YOUR GOAL:
Reproduce every one of the rows below verbatim, without changing anything.

Location data for elements and text:
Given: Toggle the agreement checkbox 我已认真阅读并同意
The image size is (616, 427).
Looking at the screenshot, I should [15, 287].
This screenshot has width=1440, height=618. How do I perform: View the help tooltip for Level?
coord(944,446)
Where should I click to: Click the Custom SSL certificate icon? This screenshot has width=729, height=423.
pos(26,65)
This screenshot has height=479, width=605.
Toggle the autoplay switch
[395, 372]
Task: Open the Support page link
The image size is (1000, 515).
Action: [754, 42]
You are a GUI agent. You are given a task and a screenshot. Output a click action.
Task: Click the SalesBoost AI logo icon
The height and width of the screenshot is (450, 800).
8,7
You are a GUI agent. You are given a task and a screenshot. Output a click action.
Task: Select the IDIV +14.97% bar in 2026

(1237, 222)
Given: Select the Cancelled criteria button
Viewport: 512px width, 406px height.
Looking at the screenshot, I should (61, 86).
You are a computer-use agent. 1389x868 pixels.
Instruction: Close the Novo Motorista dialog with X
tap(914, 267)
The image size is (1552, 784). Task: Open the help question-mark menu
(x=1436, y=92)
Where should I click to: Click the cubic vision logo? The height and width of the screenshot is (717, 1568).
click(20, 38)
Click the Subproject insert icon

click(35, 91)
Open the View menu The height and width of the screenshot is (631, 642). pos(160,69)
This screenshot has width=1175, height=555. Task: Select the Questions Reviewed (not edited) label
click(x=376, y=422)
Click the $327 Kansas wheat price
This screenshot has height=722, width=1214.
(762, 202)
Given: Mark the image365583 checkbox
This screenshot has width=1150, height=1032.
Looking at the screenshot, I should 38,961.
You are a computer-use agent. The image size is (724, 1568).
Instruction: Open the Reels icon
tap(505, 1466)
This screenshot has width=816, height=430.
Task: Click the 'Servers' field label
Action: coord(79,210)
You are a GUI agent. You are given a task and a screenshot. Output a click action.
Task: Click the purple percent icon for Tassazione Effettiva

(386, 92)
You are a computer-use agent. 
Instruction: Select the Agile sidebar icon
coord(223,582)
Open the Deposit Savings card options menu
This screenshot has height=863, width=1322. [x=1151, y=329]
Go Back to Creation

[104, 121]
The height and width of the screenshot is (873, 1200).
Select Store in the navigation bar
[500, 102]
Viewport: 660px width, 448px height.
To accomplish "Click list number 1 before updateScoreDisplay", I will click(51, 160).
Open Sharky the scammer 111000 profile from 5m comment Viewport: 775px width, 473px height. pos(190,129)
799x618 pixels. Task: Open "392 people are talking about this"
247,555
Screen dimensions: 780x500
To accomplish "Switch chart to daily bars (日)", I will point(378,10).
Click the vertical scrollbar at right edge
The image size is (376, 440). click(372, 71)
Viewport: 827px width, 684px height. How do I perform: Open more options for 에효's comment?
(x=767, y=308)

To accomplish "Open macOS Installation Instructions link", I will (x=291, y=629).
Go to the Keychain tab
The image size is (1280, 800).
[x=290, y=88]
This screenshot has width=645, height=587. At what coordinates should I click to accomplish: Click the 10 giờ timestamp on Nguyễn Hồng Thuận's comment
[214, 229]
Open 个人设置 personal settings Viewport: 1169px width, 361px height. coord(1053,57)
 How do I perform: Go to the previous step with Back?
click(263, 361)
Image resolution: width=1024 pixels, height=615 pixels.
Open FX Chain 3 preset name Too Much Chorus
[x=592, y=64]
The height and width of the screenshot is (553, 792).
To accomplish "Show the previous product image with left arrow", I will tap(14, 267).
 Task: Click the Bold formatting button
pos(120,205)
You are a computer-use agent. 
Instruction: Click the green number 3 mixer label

RESPONSE TO THIS EXERCISE:
Given: Toggle the agreement checkbox 我已认真阅读并同意
The image size is (616, 427).
Looking at the screenshot, I should [15, 287].
This screenshot has width=1440, height=618. How do I perform: View the help tooltip for Level?
coord(944,446)
Where should I click to: Click the Custom SSL certificate icon? This screenshot has width=729, height=423.
pos(26,65)
This screenshot has height=479, width=605.
Toggle the autoplay switch
[395, 372]
Task: Open the Support page link
The image size is (1000, 515).
Action: [754, 42]
You are a GUI agent. You are given a task and a screenshot. Output a click action.
Task: Click the SalesBoost AI logo icon
The height and width of the screenshot is (450, 800).
8,7
You are a GUI agent. You are given a task and a screenshot. Output a click action.
Task: Select the IDIV +14.97% bar in 2026

(1237, 222)
Given: Select the Cancelled criteria button
Viewport: 512px width, 406px height.
Looking at the screenshot, I should (61, 86).
You are a computer-use agent. 1389x868 pixels.
Instruction: Close the Novo Motorista dialog with X
tap(914, 267)
The image size is (1552, 784). Task: Open the help question-mark menu
(x=1436, y=92)
Where should I click to: Click the cubic vision logo? The height and width of the screenshot is (717, 1568).
click(20, 38)
Click the Subproject insert icon

click(35, 91)
Open the View menu The height and width of the screenshot is (631, 642). pos(160,69)
This screenshot has width=1175, height=555. Task: Select the Questions Reviewed (not edited) label
click(x=376, y=422)
Click the $327 Kansas wheat price
This screenshot has height=722, width=1214.
(762, 202)
Given: Mark the image365583 checkbox
This screenshot has width=1150, height=1032.
Looking at the screenshot, I should 38,961.
You are a computer-use agent. The image size is (724, 1568).
Instruction: Open the Reels icon
tap(505, 1466)
This screenshot has width=816, height=430.
Task: Click the 'Servers' field label
Action: coord(79,210)
You are a GUI agent. You are given a task and a screenshot. Output a click action.
Task: Click the purple percent icon for Tassazione Effettiva

(386, 92)
You are a computer-use agent. 
Instruction: Select the Agile sidebar icon
coord(223,582)
Open the Deposit Savings card options menu
This screenshot has height=863, width=1322. [x=1151, y=329]
Go Back to Creation

[104, 121]
The height and width of the screenshot is (873, 1200).
Select Store in the navigation bar
[500, 102]
Viewport: 660px width, 448px height.
To accomplish "Click list number 1 before updateScoreDisplay", I will click(51, 160).
Open Sharky the scammer 111000 profile from 5m comment Viewport: 775px width, 473px height. pos(190,129)
799x618 pixels. Task: Open "392 people are talking about this"
247,555
Screen dimensions: 780x500
To accomplish "Switch chart to daily bars (日)", I will point(378,10).
Click the vertical scrollbar at right edge
The image size is (376, 440). click(372, 71)
Viewport: 827px width, 684px height. How do I perform: Open more options for 에효's comment?
(x=767, y=308)

To accomplish "Open macOS Installation Instructions link", I will (x=291, y=629).
Go to the Keychain tab
The image size is (1280, 800).
[x=290, y=88]
This screenshot has width=645, height=587. At what coordinates should I click to accomplish: Click the 10 giờ timestamp on Nguyễn Hồng Thuận's comment
[214, 229]
Open 个人设置 personal settings Viewport: 1169px width, 361px height. coord(1053,57)
 How do I perform: Go to the previous step with Back?
click(263, 361)
Image resolution: width=1024 pixels, height=615 pixels.
Open FX Chain 3 preset name Too Much Chorus
[x=592, y=64]
The height and width of the screenshot is (553, 792).
To accomplish "Show the previous product image with left arrow", I will tap(14, 267).
 Task: Click the Bold formatting button
pos(120,205)
You are a computer-use agent. 
Instruction: Click the green number 3 mixer label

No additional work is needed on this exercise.